Investing has the potential to generate much higher returns than savings accounts, but that benefit involves risks, especially over shorter terms. If you're saving for a short-term goal and will need to withdraw the funds in the near future, it's probably best to leave the money in a savings account. investing is an effective way to put your money to work and, potentially, to generate wealth. Smart investing can allow your money to exceed inflation and increase in value.
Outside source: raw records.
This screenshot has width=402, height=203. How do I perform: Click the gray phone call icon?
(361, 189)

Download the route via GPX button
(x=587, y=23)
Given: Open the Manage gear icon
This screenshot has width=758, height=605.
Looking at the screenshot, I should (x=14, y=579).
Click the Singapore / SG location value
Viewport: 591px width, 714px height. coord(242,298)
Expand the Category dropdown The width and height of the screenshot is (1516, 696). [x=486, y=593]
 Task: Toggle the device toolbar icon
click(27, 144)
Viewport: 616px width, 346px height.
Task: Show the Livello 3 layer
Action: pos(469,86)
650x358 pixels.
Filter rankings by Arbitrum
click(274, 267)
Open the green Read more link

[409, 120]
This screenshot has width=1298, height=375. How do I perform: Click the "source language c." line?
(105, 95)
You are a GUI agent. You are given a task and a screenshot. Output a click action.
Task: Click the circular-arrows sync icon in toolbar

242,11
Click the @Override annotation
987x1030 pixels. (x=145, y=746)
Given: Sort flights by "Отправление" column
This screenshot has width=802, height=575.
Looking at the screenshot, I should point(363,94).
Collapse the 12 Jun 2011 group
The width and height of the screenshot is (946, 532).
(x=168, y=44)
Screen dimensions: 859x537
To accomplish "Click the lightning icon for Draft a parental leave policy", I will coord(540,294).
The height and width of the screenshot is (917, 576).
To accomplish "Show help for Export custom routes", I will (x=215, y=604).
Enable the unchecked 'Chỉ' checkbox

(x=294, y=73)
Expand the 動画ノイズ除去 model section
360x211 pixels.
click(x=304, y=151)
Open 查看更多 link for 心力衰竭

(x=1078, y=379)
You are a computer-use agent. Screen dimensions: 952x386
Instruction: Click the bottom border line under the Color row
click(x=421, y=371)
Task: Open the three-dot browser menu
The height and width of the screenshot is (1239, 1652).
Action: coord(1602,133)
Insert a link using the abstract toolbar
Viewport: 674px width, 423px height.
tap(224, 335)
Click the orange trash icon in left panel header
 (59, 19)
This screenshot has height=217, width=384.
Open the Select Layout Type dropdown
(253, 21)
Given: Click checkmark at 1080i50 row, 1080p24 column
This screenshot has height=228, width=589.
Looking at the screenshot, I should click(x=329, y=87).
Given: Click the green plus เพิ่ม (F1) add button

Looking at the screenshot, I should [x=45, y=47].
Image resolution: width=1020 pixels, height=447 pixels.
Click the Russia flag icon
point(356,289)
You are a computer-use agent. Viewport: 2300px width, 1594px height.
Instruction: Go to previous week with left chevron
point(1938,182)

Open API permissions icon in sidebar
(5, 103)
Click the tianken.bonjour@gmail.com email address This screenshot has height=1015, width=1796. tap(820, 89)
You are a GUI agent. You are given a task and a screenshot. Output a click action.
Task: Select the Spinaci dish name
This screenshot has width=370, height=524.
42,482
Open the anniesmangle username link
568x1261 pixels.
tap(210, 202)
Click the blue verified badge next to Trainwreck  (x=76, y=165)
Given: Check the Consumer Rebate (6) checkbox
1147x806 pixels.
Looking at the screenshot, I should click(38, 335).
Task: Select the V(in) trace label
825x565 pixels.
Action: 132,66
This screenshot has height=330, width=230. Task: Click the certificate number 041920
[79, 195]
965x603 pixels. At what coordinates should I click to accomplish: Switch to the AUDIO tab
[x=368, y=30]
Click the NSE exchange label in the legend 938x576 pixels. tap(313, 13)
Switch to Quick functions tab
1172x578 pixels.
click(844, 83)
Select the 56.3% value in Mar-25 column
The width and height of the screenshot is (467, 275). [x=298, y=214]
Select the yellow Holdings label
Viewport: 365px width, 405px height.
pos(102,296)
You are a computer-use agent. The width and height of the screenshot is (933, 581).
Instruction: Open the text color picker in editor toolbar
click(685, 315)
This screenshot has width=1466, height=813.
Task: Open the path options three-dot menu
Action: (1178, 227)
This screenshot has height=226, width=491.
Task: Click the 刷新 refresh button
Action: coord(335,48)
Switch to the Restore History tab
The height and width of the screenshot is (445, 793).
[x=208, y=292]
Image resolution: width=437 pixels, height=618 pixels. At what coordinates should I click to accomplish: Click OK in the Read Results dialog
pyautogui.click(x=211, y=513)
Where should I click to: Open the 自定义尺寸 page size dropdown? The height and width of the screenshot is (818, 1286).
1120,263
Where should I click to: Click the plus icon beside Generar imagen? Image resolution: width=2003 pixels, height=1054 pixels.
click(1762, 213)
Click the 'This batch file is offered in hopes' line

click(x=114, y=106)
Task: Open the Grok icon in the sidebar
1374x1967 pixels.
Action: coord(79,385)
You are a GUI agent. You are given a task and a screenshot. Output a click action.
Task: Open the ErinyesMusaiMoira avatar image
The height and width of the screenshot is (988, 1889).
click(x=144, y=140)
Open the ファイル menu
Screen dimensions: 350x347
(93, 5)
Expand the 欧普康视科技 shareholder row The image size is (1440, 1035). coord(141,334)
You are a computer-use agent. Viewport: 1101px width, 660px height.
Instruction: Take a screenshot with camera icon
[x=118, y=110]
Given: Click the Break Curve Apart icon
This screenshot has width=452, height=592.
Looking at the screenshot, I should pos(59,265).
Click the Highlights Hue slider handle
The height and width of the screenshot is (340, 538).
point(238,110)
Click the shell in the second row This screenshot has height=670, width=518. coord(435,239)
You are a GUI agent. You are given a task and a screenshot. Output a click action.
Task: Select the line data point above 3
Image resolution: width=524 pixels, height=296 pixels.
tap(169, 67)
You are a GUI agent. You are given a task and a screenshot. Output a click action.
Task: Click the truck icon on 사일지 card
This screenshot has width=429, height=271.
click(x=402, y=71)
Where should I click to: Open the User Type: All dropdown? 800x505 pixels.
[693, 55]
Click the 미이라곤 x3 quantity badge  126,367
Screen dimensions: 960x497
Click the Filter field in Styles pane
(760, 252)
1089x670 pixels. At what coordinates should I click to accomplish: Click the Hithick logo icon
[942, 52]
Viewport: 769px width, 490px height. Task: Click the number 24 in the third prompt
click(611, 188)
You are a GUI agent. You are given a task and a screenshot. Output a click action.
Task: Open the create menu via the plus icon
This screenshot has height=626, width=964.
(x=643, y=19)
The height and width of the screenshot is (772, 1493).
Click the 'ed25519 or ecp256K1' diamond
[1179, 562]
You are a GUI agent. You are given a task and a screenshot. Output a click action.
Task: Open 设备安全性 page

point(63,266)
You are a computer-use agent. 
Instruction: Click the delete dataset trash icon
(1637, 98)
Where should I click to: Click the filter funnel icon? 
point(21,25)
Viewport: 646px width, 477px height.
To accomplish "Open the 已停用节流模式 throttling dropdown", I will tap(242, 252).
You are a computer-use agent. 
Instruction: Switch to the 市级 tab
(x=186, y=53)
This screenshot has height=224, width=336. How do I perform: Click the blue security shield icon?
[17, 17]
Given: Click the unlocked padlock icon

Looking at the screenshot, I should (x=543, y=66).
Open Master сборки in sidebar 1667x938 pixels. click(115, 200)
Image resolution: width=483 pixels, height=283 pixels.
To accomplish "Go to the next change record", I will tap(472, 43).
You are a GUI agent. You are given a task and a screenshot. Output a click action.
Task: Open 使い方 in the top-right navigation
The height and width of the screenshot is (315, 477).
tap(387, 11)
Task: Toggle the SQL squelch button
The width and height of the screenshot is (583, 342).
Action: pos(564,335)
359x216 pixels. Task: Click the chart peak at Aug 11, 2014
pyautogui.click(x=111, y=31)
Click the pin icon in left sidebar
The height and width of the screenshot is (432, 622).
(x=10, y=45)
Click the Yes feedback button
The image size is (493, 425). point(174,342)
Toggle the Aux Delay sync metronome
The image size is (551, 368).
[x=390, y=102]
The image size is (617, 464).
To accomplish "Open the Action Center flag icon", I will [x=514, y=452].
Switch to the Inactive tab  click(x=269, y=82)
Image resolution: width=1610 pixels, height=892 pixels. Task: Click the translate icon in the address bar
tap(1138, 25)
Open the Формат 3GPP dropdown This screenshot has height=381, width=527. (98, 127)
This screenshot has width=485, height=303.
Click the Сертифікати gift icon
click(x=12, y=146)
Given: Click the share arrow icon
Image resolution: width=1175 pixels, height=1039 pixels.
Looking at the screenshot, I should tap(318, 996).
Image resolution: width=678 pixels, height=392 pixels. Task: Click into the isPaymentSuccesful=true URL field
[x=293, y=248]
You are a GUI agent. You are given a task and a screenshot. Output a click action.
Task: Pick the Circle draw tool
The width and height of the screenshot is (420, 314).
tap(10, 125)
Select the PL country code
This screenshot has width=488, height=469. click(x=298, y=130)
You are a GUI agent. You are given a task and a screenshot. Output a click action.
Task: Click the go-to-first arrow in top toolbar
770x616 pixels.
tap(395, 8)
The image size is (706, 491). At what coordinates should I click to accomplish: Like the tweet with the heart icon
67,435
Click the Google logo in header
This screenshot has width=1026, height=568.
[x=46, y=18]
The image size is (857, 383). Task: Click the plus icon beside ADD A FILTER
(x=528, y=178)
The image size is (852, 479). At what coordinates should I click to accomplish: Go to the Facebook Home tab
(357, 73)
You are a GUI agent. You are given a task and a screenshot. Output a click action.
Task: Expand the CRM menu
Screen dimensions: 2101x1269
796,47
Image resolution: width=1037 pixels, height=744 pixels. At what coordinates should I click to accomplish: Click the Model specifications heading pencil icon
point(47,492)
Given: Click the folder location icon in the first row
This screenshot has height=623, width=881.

A life cycle fund is a diversified investment fund that automatically switches to a more conservative investment mix as it approaches a certain year in the future, known as a deadline. When you invest regularly, you not only take leaps and bounds to secure your financial future, but you also increase your wealth year after year. Investors must also understand that holding an equity portfolio, even for an extended period, can generate negative returns. Developing a basic knowledge of how investing works is crucial to understanding the appropriate next steps to secure your financial future through value investing techniques.
Even insured and conservative investments, such as certificates of deposit (CDs) issued by a bank or credit union, carry a risk of inflation. Before you decide which investment vehicles are right for you, it will be helpful to know what they are, how they work and why they may be right for your needs. Conversely, investing in a money market or savings account probably doesn't offer the same potential for returns, but is considered less risky than investing in stocks. Phil Town is an investment advisor, hedge fund manager, three-time best-selling author of the NY Times, a former guide to the Grand Canyon River, and a former member of the United States Army Special Forces.
The ideal is to ensure that the money you invest is capitalized as best as possible to get the most out of your money. So, while funds with a target date are generally designed to be more conservative as the deadline approaches, investment risk exists throughout the life of the fund. While stocks have historically offered higher returns than bonds and cash investments (albeit with a higher level of risk), it's not always true that stocks outperform bonds or that bonds have a lower risk than stocks. Investors who hold individual shares for an extended period also run the risk of the company they invest in going into a state of permanent decline or filing for bankruptcy.